> [THE TASK]:
Rewrite all of the material below as a numbered list, leaving out any blank lines.

[Data entries]
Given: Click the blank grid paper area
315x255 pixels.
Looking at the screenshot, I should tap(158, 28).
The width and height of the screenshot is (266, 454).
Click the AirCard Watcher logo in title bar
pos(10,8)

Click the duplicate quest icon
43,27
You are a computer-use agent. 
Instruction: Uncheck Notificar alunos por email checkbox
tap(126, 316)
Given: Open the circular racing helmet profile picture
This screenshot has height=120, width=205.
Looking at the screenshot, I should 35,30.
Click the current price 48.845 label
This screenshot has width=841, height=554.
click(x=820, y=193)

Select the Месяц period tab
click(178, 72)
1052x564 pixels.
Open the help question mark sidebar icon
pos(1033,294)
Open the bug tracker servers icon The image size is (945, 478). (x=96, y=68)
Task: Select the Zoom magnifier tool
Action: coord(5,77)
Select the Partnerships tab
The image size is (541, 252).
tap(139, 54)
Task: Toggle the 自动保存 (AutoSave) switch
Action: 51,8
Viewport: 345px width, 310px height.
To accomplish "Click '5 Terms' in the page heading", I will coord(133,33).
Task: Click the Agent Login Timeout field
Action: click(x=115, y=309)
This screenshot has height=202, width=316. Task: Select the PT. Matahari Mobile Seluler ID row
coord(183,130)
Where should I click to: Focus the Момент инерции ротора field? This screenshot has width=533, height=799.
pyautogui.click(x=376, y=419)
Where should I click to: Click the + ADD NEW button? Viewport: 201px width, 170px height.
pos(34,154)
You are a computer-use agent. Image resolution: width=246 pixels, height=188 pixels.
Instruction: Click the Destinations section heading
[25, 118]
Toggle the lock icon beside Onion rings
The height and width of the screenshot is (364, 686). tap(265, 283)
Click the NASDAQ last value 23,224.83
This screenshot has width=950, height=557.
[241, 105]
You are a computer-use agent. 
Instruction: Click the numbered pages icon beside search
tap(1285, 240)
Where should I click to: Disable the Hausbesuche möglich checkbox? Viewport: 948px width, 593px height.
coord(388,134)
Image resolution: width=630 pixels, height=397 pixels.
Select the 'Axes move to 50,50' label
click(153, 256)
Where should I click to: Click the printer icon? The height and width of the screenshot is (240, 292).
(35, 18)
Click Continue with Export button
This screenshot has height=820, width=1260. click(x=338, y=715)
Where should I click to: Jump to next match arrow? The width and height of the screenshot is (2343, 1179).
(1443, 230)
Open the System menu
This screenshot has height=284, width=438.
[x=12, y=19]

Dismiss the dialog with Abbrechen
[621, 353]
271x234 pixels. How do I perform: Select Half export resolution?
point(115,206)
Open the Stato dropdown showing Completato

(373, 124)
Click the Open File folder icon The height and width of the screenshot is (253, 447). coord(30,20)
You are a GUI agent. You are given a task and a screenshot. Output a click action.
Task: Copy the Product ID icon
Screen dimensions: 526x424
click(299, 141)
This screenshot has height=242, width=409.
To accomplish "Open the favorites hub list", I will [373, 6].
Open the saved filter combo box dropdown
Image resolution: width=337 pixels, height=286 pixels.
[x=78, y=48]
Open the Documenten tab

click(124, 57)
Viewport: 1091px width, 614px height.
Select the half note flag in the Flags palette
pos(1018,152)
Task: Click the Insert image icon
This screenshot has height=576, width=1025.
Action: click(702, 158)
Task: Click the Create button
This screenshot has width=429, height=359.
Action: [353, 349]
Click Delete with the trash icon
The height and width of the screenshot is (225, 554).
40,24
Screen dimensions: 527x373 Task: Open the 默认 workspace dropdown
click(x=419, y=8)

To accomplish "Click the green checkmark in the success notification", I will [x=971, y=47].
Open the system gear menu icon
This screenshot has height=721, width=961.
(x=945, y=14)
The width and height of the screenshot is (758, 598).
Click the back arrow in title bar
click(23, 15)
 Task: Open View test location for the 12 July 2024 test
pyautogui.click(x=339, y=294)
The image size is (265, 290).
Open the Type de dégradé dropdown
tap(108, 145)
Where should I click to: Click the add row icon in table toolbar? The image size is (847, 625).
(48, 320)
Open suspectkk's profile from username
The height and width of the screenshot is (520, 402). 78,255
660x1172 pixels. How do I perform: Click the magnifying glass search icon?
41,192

> [OUTPUT BELOW]:
1. Given: Click the blank grid paper area
2. 315x255 pixels.
3. Looking at the screenshot, I should tap(158, 28).
4. The width and height of the screenshot is (266, 454).
5. Click the AirCard Watcher logo in title bar
6. pos(10,8)
7. Click the duplicate quest icon
8. 43,27
9. You are a computer-use agent. 
10. Instruction: Uncheck Notificar alunos por email checkbox
11. tap(126, 316)
12. Given: Open the circular racing helmet profile picture
13. This screenshot has height=120, width=205.
14. Looking at the screenshot, I should 35,30.
15. Click the current price 48.845 label
16. This screenshot has width=841, height=554.
17. click(x=820, y=193)
18. Select the Месяц period tab
19. click(178, 72)
20. 1052x564 pixels.
21. Open the help question mark sidebar icon
22. pos(1033,294)
23. Open the bug tracker servers icon The image size is (945, 478). (x=96, y=68)
24. Task: Select the Zoom magnifier tool
25. Action: coord(5,77)
26. Select the Partnerships tab
27. The image size is (541, 252).
28. tap(139, 54)
29. Task: Toggle the 自动保存 (AutoSave) switch
30. Action: 51,8
31. Viewport: 345px width, 310px height.
32. To accomplish "Click '5 Terms' in the page heading", I will coord(133,33).
33. Task: Click the Agent Login Timeout field
34. Action: click(x=115, y=309)
35. This screenshot has height=202, width=316. Task: Select the PT. Matahari Mobile Seluler ID row
36. coord(183,130)
37. Where should I click to: Focus the Момент инерции ротора field? This screenshot has width=533, height=799.
38. pyautogui.click(x=376, y=419)
39. Where should I click to: Click the + ADD NEW button? Viewport: 201px width, 170px height.
40. pos(34,154)
41. You are a computer-use agent. Image resolution: width=246 pixels, height=188 pixels.
42. Instruction: Click the Destinations section heading
43. [25, 118]
44. Toggle the lock icon beside Onion rings
45. The height and width of the screenshot is (364, 686). tap(265, 283)
46. Click the NASDAQ last value 23,224.83
47. This screenshot has width=950, height=557.
48. [241, 105]
49. You are a computer-use agent. 
50. Instruction: Click the numbered pages icon beside search
51. tap(1285, 240)
52. Where should I click to: Disable the Hausbesuche möglich checkbox? Viewport: 948px width, 593px height.
53. coord(388,134)
54. Image resolution: width=630 pixels, height=397 pixels.
55. Select the 'Axes move to 50,50' label
56. click(153, 256)
57. Where should I click to: Click the printer icon? The height and width of the screenshot is (240, 292).
58. (35, 18)
59. Click Continue with Export button
60. This screenshot has height=820, width=1260. click(x=338, y=715)
61. Where should I click to: Jump to next match arrow? The width and height of the screenshot is (2343, 1179).
62. (1443, 230)
63. Open the System menu
64. This screenshot has height=284, width=438.
65. [x=12, y=19]
66. Dismiss the dialog with Abbrechen
67. [621, 353]
68. 271x234 pixels. How do I perform: Select Half export resolution?
69. point(115,206)
70. Open the Stato dropdown showing Completato
71. (373, 124)
72. Click the Open File folder icon The height and width of the screenshot is (253, 447). coord(30,20)
73. You are a GUI agent. You are given a task and a screenshot. Output a click action.
74. Task: Copy the Product ID icon
75. Screen dimensions: 526x424
76. click(299, 141)
77. This screenshot has height=242, width=409.
78. To accomplish "Open the favorites hub list", I will [373, 6].
79. Open the saved filter combo box dropdown
80. Image resolution: width=337 pixels, height=286 pixels.
81. [x=78, y=48]
82. Open the Documenten tab
83. click(124, 57)
84. Viewport: 1091px width, 614px height.
85. Select the half note flag in the Flags palette
86. pos(1018,152)
87. Task: Click the Insert image icon
88. This screenshot has height=576, width=1025.
89. Action: click(702, 158)
90. Task: Click the Create button
91. This screenshot has width=429, height=359.
92. Action: [353, 349]
93. Click Delete with the trash icon
94. The height and width of the screenshot is (225, 554).
95. 40,24
96. Screen dimensions: 527x373 Task: Open the 默认 workspace dropdown
97. click(x=419, y=8)
98. To accomplish "Click the green checkmark in the success notification", I will [x=971, y=47].
99. Open the system gear menu icon
100. This screenshot has height=721, width=961.
101. (x=945, y=14)
102. The width and height of the screenshot is (758, 598).
103. Click the back arrow in title bar
104. click(23, 15)
105.  Task: Open View test location for the 12 July 2024 test
106. pyautogui.click(x=339, y=294)
107. The image size is (265, 290).
108. Open the Type de dégradé dropdown
109. tap(108, 145)
110. Where should I click to: Click the add row icon in table toolbar? The image size is (847, 625).
111. (48, 320)
112. Open suspectkk's profile from username
113. The height and width of the screenshot is (520, 402). 78,255
114. 660x1172 pixels. How do I perform: Click the magnifying glass search icon?
115. 41,192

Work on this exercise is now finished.